Schade ist ja, dass Jannik Sinner als Titelverteidiger nicht da ist. Als ich sah, dass er lieber in Saudi-Arabien spielt, habe ich ihm gleich eine Nachricht geschrieben, dass ich sehr enttäuscht von seiner Abwesenheit bin. Er hat sich scherzhaft entschuldigt und gemeint, wir werden uns schon bald wo sehen. (lacht) Mit Spielern wie Zverev oder Dimitrov ist das Turnier ja immer noch sensationell besetzt. Der Cut in der Weltrangliste liegt bei ca. 50, das ist ein Wahnsinn. Wenn Dominic eine oder zwei Runden schafft, wäre das bei dem Teilnehmerfeld schon ein Wunder. Vielleicht kann ihn das heimische Publikum noch einmal extra anspornen, zum Abschied werden alle kommen wollen. Realistischerweise gehe ich aber nicht davon aus, dass es da zu keiner großen Sensation kommt.

Den von Ihnen prognostizierten Sieger haben Sie mir in der Antwort aber verwehrt …
Ach, Prognosen mag ich so gar nicht. Zverev ist sicher der große Favorit. Ich muss das nicht weiter eingrenzen auf eine Person oder?

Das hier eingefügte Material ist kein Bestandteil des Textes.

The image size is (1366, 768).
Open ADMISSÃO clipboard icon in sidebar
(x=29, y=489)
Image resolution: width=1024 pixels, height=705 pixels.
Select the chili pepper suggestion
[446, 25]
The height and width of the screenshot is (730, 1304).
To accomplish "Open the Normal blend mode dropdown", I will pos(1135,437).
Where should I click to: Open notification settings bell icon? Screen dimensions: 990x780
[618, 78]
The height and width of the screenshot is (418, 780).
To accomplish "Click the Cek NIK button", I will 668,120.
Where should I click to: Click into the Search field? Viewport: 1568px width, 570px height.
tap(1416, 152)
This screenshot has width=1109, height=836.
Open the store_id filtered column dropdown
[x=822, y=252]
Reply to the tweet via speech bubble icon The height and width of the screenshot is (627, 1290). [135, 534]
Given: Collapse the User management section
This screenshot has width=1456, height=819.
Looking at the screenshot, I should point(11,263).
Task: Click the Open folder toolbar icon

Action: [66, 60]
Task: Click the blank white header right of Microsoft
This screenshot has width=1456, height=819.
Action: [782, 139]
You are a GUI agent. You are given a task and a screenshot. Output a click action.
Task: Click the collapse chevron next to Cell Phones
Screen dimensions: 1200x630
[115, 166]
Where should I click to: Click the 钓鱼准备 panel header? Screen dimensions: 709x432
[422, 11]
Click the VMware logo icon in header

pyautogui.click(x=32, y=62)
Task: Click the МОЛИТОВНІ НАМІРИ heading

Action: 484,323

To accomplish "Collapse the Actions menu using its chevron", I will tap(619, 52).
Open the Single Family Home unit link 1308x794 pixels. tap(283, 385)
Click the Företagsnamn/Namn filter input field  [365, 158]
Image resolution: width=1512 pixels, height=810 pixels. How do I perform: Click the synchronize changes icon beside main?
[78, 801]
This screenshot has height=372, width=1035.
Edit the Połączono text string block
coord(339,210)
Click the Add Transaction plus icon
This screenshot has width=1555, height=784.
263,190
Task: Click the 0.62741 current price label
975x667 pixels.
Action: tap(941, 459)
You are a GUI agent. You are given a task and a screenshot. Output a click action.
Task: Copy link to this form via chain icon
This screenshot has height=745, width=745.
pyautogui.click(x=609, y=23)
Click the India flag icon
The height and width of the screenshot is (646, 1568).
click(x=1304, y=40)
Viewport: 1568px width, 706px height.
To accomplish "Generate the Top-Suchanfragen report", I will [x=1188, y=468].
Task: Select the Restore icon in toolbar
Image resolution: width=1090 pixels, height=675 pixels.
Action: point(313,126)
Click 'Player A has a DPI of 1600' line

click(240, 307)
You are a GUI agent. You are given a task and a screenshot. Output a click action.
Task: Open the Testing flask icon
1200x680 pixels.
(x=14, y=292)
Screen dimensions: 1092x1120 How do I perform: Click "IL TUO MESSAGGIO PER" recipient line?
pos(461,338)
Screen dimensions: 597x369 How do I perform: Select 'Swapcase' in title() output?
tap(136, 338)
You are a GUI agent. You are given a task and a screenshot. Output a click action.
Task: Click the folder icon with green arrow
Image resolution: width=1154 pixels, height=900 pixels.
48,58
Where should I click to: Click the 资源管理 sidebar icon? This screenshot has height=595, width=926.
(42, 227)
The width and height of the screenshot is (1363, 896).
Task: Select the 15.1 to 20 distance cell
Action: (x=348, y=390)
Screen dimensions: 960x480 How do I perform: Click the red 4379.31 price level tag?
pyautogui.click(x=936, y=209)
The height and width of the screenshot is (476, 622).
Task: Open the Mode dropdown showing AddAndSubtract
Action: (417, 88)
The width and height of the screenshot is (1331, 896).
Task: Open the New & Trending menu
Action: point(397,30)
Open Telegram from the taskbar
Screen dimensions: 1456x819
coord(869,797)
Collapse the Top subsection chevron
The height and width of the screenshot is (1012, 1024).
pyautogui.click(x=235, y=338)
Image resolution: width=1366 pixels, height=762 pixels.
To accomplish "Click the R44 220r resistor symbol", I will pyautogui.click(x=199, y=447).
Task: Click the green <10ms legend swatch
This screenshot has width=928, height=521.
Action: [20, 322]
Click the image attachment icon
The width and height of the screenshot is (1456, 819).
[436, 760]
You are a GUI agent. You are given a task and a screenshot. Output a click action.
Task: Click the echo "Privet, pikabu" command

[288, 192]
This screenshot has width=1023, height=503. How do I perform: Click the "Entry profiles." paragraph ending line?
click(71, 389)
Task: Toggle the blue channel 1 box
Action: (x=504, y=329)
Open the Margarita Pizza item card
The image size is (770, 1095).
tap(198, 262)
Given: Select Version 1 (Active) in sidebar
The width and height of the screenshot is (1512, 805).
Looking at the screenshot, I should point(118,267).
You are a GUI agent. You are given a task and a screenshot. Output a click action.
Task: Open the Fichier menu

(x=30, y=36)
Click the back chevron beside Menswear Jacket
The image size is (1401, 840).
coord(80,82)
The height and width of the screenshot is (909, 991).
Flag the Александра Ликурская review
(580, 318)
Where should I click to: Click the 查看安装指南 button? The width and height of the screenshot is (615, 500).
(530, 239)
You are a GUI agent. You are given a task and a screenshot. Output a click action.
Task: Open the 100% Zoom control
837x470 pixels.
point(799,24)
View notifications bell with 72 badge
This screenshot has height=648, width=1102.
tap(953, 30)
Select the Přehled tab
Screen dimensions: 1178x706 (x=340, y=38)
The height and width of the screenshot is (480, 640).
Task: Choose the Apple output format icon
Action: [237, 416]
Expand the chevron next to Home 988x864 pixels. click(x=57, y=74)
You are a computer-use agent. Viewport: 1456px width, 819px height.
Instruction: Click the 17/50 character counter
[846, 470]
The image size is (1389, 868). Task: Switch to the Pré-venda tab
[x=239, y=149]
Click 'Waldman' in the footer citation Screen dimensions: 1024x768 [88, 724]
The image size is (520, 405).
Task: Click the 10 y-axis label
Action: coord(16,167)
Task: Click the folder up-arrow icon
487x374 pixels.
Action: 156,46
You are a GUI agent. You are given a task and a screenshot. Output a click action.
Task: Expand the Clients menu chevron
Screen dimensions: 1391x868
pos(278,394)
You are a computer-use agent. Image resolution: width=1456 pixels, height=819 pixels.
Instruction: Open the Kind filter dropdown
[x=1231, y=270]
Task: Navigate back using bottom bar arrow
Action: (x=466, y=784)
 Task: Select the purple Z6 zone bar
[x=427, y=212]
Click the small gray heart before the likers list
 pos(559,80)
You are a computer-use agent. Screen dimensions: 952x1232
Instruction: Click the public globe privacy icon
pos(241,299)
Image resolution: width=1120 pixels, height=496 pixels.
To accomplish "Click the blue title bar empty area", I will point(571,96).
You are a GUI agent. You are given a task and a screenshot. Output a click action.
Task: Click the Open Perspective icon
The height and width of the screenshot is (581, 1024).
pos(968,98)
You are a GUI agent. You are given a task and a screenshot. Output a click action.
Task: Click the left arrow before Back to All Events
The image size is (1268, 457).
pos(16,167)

Auf wen freuen Sie sich eigentlich am meisten, wenn Sie an ein Interview denken?
Gute Frage! Ich hätte sehr gerne mit Daniil Medvedev geredet (musste kurzfristig absagen – Anm. d. Verf.) Ich finde ihn irrsinnig lustig und mit ihm lässt es sich hervorragend Blödeln und Scherzen. Mit Sascha Zverev hatte ich auch schon viele schöne Interviewmomente, aber er kann auch sehr wortkarg sein, das hängt stark von der momentanen Verfassung ab.